AnyVision, the controversial facial recognition startup, has raised $235M led by SoftBank and Eldridge

Facial recognition has been one of the more conflicted applications of artificial intelligence in the wider world: using computer vision to detect faces and subsequent identities of people has raised numerous questions about privacy, data protection, and the ethics underpinning the purposes of the work, and even the systems themselves. But on the other hand, it’s being adopted widely in a wide variety of use cases. Now one of the more controversial, but also successful, startups in the field has closed a big round of funding.

AnyVision — an Israeli startup that has built AI-based techniques to identify people by their faces, but also related tech such as temperature checks to detect higher temperatures in a crowd — has raised $235 million in funding, the company has confirmed.

This Series C, one of the bigger rounds for an AI startup, is being co-led by SoftBank’s Vision Fund 2 and Eldridge, with previous investors also participating. (They are not named but the list includes Robert Bosch GmbH, Qualcomm Ventures and Lightspeed.) The company is not disclosing its valuation but we are asking. However, it has to be a sizable hike for the company, which had previously raised around $116 million, according to PitchBook, and has racked up a big list of customers since its last round in 2020.

Worth noting, too, that AnyVision’s CEO Avi Golan is a former operating partner at SoftBank’s investment arm.

AnyVision said the funding will be used to continue developing its SDKs, specifically to work in edge computing devices — smart cameras, body cameras, and chips that will be used in other devices — to increase the performance and speed of its systems.

Its systems, meanwhile, are used in video surveillance, watchlist alerts, and scenarios where an organization is looking to monitor crowds and control them, for example to keep track of numbers, to analyse dwell times in retail environments, or to flag illegal or dangerous behavior.

“AnyVision’s innovations in Recognition AI helped transform passive cameras into proactive security systems and empowered organizations take a more holistic view to advanced security threats,” Golan said in a statement in the investment announcement. “The Access Point AI platform is designed to protect people, places, and privacy while simultaneously reducing costs, power, bandwidth, and operational complexity.”

You may recognize the name AnyVision because of how much it has been in the press.

The startup was the subject of a report in 2019 that alleged that its technology was being quietly used by the Israeli government to run surveillance on Palestinians in the West Bank.

The company denied it, but the story quickly turned into a huge stain on its reputation, while also adding more scrutiny overall to the field of facial recognition.

That led to Microsoft, which had invested in AnyVision via its M12 venture arm, to run a full audit of the investment and its position on facial recognition investments overall. Ultimately, Microsoft divested its stake and pledged not to invest in further technology like it.

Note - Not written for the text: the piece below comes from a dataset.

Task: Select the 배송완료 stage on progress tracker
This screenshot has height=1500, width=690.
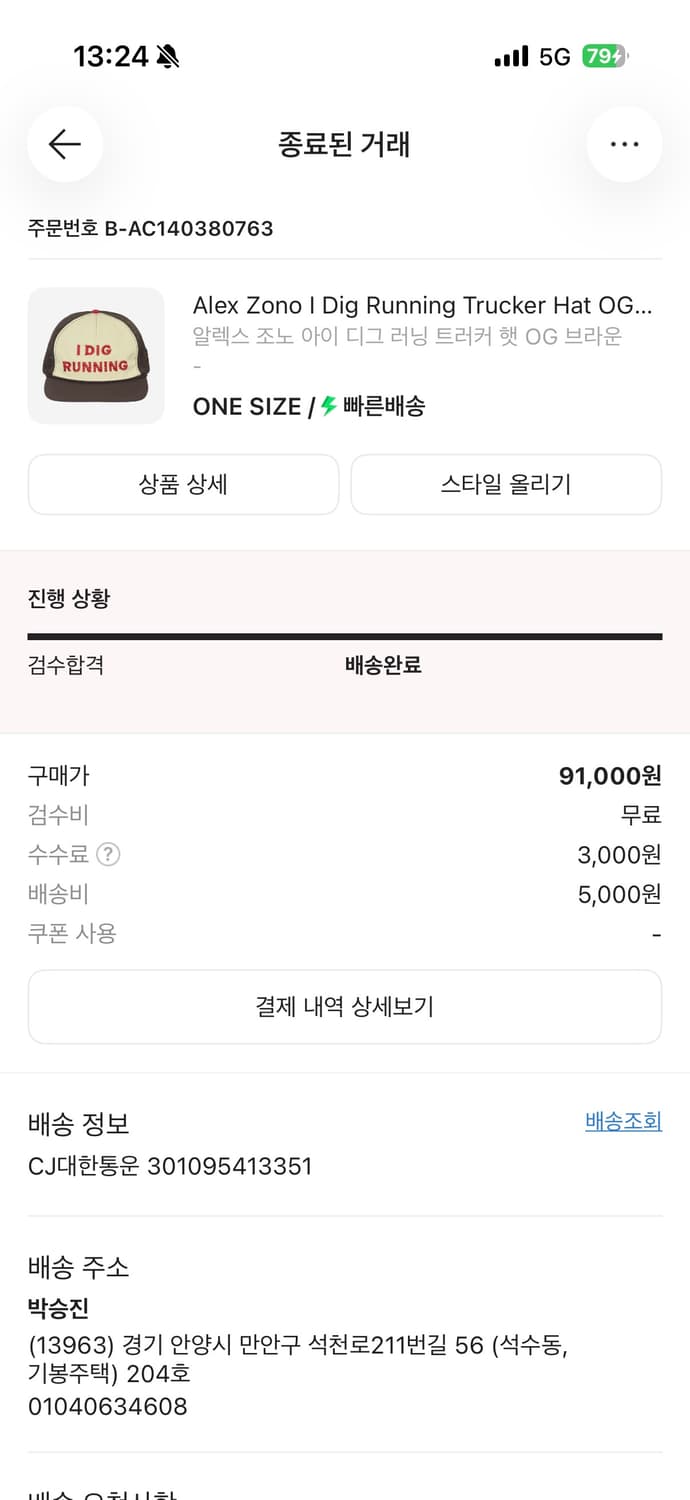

Since then, AnyVision has been working hard to spin itself as the “ethical” player in this space, acknowledging that there is a lot of work and shortcomings in the bigger market of facial recognition. But controversy has continued to court the company.

A report from Reuters in April of this year highlighted just how many companies were using AnyVision’s technology today, ranging from hospitals like Cedars Sinai in Los Angeles to major retailers like Macy’s and energy giant BP. AnyVision’s connections to power go beyond simply having big customers: it also turns out that the White House Press Secretary, Jen Psaki, once served as a communications consultant to the startup.

Then, a report published just yesterday in The Markup, combed through various public records for AnyVision, including a user guidebook from 2019, which also painted a pretty damning picture of just how much information the company can collect, and what it has been working on. (One pilot, and subsequent report resulting from it, involved tracking children in a school district in Texas: AnyVision collected 5,000 student photos and ran more than 164,000 detections in just seven days.)

There are other cases where you might imagine, however, that AnyVision’s technology might be deemed helpful or useful, maybe even welcomed. Its ability to detect temperatures, for example, and identify who may have been in contact with high-temperature people, could go a long way towards controlling less obvious cases of Covid-19, for example, helping contain the virus at mass events, providing a safeguard to enable those events to go ahead.

And to be completely clear, AnyVision is not the only company building and deploying this technology, nor the only one coming under scrutiny. Another, the U.S. company Clearview AI, is used by thousands of governments and law enforcement agencies, but earlier this year it was deemed “illegal” by Canadian privacy authorities.

Indeed, it seems that the story is not complete, either in terms of how these technologies will develop, how they will be used, and how the public comes to view them. For now, the traction AnyVision has had, even despite the controversy and ethical questions, seems to have swayed SoftBank.

“The visual recognition market is nascent but has large potential in the Western world,” said Anthony Doeh, a partner for SoftBank Investment Advisers, in a statement. “We have witnessed the transformative power of AI, biometrics and edge computing in other categories, and believe AnyVision is uniquely placed to redefine physical environment analytics across numerous industries.”